6. Modern Textual Criticism Tended to Set aside the Received Text.

It is a striking fact that the new science of textual criticism, first fashioned in the hands of the Jesuits made no progress until we reached time of the end. As this was the hour when we also had reached perilous time and men have become lovers of pleasure more than lovers of God, and have been turning away from truth unto fables, the soil of the Protestant world was fertile for receiving the seeds of the new so-called science of Biblical criticism. We quote now from Dr. Kenyon:

"But with the nineteenth century a new departure was made, and we reach the region of modern textual criticism, of which the principle is, setting aside the 'Received Text' to construct a new text with the help of the best authorities now available. The author of this new departure was C. Lachmann (1793-1851), who published in 1842-50 a text constructed according to principles of his own devising. Out of all the mass of manuscripts collected by Mill, Wetstein, and their colleagues, he selected a few of the best (A, B, C, and sometimes D, with the fragments P, Q, T, Z, in the Gospels; D, E2 in the Acts; D2, G3, H3, in the Pauline Epistles; together with some of the best MSS of the Latin Vulgate, and a few of the Fathers), and from these he endeavored to recover the text of the New Testament as it was current in the Fourth Century (when the earliest of these authorities were written) by the simple method of counting the authorities in favor of each reading, and always following the majority. Lachmann's method was too mechanical in its rigidity, and the list of his authorities was too small." -'Our Bible in the Ancient Authorities" pp 117,118 (Emphasis mine)

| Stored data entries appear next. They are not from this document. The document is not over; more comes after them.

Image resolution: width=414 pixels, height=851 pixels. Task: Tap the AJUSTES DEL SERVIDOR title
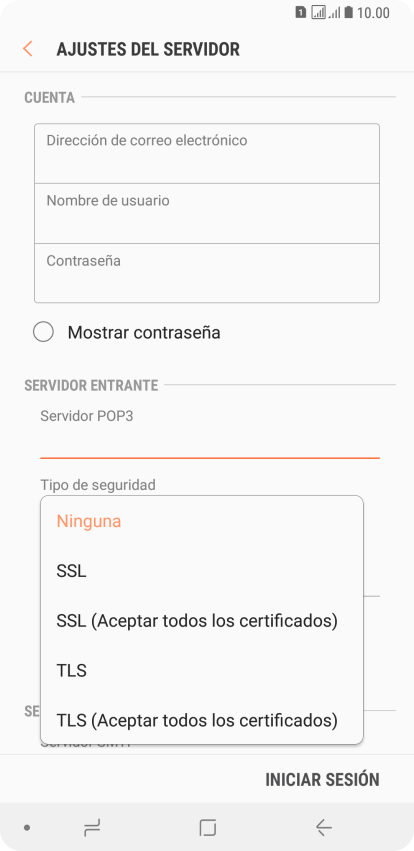pyautogui.click(x=148, y=49)
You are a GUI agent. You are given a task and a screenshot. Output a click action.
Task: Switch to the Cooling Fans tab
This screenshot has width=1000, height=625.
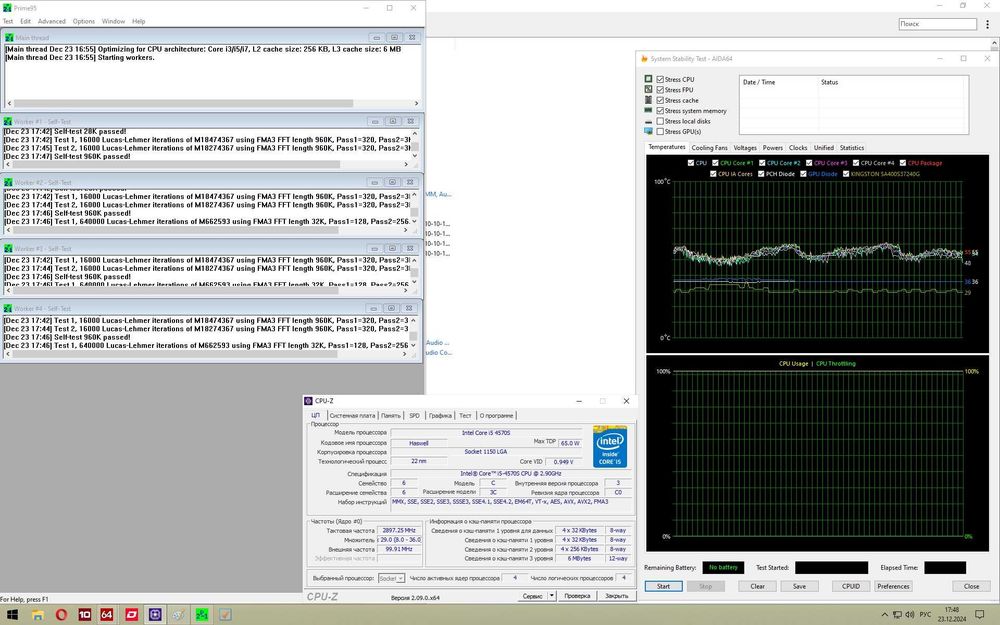coord(710,148)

While Dr, Kenyon, who favors the modern criticism of the Bible criticized the list of authorities used by Lachmann as being too small, nevertheless he believes that it was productive of improvements on the Received Text. "Lachmann was followed by the two great critics of the last generation, Tischendorf and Tregelles." Tischendorf's (1815-1874) outstanding claim upon history is his discovery of the Sinaitic manuscript in the convent at the foot of Mt.Sinai. Mankind is indebted to this prodigious worker for having published manuscripts not accessible to the average reader. Nevertheless, his discovery of Codex Aleph toppled his judgment. Previous to that time he had brought out seven different Greek New Testaments, declaring that the seventh was perfect and could not be superseded. Then, to the scandal of textual criticism, after he had found the Sinaitic Manuscript, he brought out his eighth Greek New Testament, which was different from his seventh in 3572 places. (Burgon and Miller, Traditional Text, p.7). Moreover, he demonstrated how textual critics can artificially bring out Greek New Testaments when, at the request of a French Publishing House, Firmin Didot, he edited an edition of the Greek Testament for Catholics, conforming it to the Latin Vulgate. (Ezra Abbott, Unitarian Review, March 1875).

7. The Destructive Principles Adopted by Several Leading Critics.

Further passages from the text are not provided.